> _Task prompt_:
The response must reproduce every record below without alteration.

> _Data for this task_:
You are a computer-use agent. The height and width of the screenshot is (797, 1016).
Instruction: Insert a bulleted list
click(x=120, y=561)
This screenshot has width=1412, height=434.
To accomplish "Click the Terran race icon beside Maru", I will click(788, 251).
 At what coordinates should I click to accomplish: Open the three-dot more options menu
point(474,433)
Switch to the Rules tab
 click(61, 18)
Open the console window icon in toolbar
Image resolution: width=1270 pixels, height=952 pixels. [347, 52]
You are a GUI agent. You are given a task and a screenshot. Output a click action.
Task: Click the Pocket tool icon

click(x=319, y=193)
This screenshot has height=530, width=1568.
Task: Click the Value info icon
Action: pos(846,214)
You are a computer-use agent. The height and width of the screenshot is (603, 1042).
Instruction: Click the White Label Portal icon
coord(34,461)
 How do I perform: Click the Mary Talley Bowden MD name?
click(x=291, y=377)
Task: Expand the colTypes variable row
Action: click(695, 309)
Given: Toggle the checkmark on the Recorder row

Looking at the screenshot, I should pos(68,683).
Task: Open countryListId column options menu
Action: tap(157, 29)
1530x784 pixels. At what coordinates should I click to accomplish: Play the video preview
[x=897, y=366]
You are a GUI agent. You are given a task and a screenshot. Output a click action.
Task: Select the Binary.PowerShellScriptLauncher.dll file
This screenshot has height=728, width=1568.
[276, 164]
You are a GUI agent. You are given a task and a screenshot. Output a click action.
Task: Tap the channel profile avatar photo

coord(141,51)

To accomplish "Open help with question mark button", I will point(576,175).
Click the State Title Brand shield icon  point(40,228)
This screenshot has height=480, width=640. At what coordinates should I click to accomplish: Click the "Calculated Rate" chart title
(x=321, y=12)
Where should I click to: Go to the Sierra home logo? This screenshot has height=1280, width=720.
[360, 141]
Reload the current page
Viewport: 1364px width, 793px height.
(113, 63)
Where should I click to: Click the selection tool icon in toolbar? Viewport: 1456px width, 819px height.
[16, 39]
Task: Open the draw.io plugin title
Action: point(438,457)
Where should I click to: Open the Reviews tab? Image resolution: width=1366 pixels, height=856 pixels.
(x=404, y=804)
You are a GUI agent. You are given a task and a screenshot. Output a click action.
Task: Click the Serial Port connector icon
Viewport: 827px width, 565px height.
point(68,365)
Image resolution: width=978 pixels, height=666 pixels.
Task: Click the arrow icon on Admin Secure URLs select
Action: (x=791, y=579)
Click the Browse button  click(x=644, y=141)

> _The answer_:
You are a computer-use agent. The height and width of the screenshot is (797, 1016).
Instruction: Insert a bulleted list
click(x=120, y=561)
This screenshot has width=1412, height=434.
To accomplish "Click the Terran race icon beside Maru", I will click(788, 251).
 At what coordinates should I click to accomplish: Open the three-dot more options menu
point(474,433)
Switch to the Rules tab
 click(61, 18)
Open the console window icon in toolbar
Image resolution: width=1270 pixels, height=952 pixels. [347, 52]
You are a GUI agent. You are given a task and a screenshot. Output a click action.
Task: Click the Pocket tool icon

click(x=319, y=193)
This screenshot has height=530, width=1568.
Task: Click the Value info icon
Action: pos(846,214)
You are a computer-use agent. The height and width of the screenshot is (603, 1042).
Instruction: Click the White Label Portal icon
coord(34,461)
 How do I perform: Click the Mary Talley Bowden MD name?
click(x=291, y=377)
Task: Expand the colTypes variable row
Action: click(695, 309)
Given: Toggle the checkmark on the Recorder row

Looking at the screenshot, I should pos(68,683).
Task: Open countryListId column options menu
Action: tap(157, 29)
1530x784 pixels. At what coordinates should I click to accomplish: Play the video preview
[x=897, y=366]
You are a GUI agent. You are given a task and a screenshot. Output a click action.
Task: Select the Binary.PowerShellScriptLauncher.dll file
This screenshot has height=728, width=1568.
[276, 164]
You are a GUI agent. You are given a task and a screenshot. Output a click action.
Task: Tap the channel profile avatar photo

coord(141,51)

To accomplish "Open help with question mark button", I will point(576,175).
Click the State Title Brand shield icon  point(40,228)
This screenshot has height=480, width=640. At what coordinates should I click to accomplish: Click the "Calculated Rate" chart title
(x=321, y=12)
Where should I click to: Go to the Sierra home logo? This screenshot has height=1280, width=720.
[360, 141]
Reload the current page
Viewport: 1364px width, 793px height.
(113, 63)
Where should I click to: Click the selection tool icon in toolbar? Viewport: 1456px width, 819px height.
[16, 39]
Task: Open the draw.io plugin title
Action: point(438,457)
Where should I click to: Open the Reviews tab? Image resolution: width=1366 pixels, height=856 pixels.
(x=404, y=804)
You are a GUI agent. You are given a task and a screenshot. Output a click action.
Task: Click the Serial Port connector icon
Viewport: 827px width, 565px height.
point(68,365)
Image resolution: width=978 pixels, height=666 pixels.
Task: Click the arrow icon on Admin Secure URLs select
Action: (x=791, y=579)
Click the Browse button  click(x=644, y=141)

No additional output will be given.